## EXERCISE
Word for word, copy the records that follow.

GIVEN RECORDS below:

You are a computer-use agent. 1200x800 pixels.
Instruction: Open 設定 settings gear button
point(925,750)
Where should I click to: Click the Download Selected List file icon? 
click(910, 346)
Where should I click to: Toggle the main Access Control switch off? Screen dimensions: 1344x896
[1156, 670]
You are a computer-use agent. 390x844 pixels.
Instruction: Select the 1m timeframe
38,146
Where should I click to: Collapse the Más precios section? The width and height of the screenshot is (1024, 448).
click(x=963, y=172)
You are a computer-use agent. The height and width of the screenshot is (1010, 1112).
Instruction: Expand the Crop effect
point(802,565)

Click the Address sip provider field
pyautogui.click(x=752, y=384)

End of GIVEN RECORDS.

## THE ANSWER
You are a computer-use agent. 1200x800 pixels.
Instruction: Open 設定 settings gear button
point(925,750)
Where should I click to: Click the Download Selected List file icon? 
click(910, 346)
Where should I click to: Toggle the main Access Control switch off? Screen dimensions: 1344x896
[1156, 670]
You are a computer-use agent. 390x844 pixels.
Instruction: Select the 1m timeframe
38,146
Where should I click to: Collapse the Más precios section? The width and height of the screenshot is (1024, 448).
click(x=963, y=172)
You are a computer-use agent. The height and width of the screenshot is (1010, 1112).
Instruction: Expand the Crop effect
point(802,565)

Click the Address sip provider field
pyautogui.click(x=752, y=384)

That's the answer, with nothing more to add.